First, CMS decided not to finalize a proposed reduction for injection CPT code 96372 that would have resulted in an automatic reduction in payment for immunization administration. Second, a proposal to include the Adult Immunization Status Measure (AIS) in the Quality Payment Program’s Merit-Based Incentive Payment System (MIPS) and the Medicare Shared Savings Program Accountable Care Organization measure sets was not finalized.
Injection Reduction Tied to Vaccine Administration Not Finalized
The proposed CY 2020 MPFS rule included a payment reduction for CPT code 90673 (Under Therapeutic, Prophylactic, and Diagnostic Injections and Infusions). Because Practice Expense Relative Value Units for code 90673 are linked to immunization administration codes, this proposal would have automatically reduced payment for immunization administration codes. The immunization stakeholder community provided feedback that the linkage between the codes is inappropriate because provider time and practice resources associated with immunizing patients are different than those for other types of injections. Ultimately, CMS did not finalize the proposal, citing the public health importance of appropriately reimbursing providers for vaccinating.

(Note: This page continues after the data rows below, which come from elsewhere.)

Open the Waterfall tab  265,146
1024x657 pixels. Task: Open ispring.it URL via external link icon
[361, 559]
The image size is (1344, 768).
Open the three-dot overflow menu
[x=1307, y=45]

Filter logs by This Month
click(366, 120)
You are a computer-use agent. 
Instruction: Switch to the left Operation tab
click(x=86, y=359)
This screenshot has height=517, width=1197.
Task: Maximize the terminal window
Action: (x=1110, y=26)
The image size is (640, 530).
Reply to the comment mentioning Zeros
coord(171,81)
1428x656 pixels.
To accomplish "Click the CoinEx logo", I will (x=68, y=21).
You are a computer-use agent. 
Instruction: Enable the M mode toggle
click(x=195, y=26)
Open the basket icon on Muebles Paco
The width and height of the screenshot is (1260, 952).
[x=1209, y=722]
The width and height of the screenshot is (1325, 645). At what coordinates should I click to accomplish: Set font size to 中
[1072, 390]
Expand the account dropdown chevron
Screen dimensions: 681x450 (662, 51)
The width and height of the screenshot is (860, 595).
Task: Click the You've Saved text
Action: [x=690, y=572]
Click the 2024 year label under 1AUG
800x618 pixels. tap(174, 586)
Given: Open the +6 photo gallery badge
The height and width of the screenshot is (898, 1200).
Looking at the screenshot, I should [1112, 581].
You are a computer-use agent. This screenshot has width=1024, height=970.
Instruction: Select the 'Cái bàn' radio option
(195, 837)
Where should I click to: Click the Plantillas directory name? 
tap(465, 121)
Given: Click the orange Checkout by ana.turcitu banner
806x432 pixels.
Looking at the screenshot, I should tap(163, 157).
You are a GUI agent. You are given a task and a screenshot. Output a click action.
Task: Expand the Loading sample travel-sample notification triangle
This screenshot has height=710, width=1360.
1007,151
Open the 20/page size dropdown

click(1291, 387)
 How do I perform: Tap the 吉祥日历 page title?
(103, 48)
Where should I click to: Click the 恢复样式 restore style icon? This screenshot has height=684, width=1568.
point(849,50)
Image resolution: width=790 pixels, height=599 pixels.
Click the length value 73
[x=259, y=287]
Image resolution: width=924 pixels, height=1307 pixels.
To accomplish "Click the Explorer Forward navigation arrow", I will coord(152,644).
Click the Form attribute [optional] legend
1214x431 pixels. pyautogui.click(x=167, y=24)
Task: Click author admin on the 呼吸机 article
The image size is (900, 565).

The level of resources required from providers for vaccine inventory management, patient counseling, and claims processing is commonly cited as a barrier to improving low adult vaccination rates. Had the proposal been finalized, the reduced payment for vaccine administration could have further disincentivized providers from vaccinating. CMS’ decision reflects an acknowledgment of the public health significance of vaccination and the importance of removing provider barriers to vaccinating. Importantly, CMS stated that it plans to review the valuations for immunization administration codes, signifying that it may permanently delink administration codes to avoid future reductions.
Adult Immunization Status Measure Not Included in MIPS and MSSP
After proposing to include the AIS composite measure in the MIPS and MSSP programs, CMS ultimately did not finalize the proposal, citing recent changes to the Advisory Committee on Immunization Practices (ACIP) recommendation for pneumococcal vaccination. Pneumococcal vaccination is one of the four vaccination measures included in the composite. In June, the ACIP downgraded its recommendation for the 13-valent pneumococcal conjugate vaccine for adults ages 65 and older from a full recommendation to a shared clinical decision-making recommendation. While CMS reiterated its support for the AIS measure, the agency noted the need to further evaluate the measure and clinical recommendations for inclusion in CMS programs.
CMS had been moving quickly to implement the AIS measure, overriding recommendations from the Measures Application Partnership against inclusion. The MPFS decision marks a reversal from the agency and demonstrates the far-reaching implications of ACIP recommendations. As ACIP continues to update recommendations, including a growing number of shared clinical-decision making recommendations, which are more complex to implement than full recommendations, stakeholders will need to evaluate quality measures in a timely manner to ensure alignment with clinical guidelines.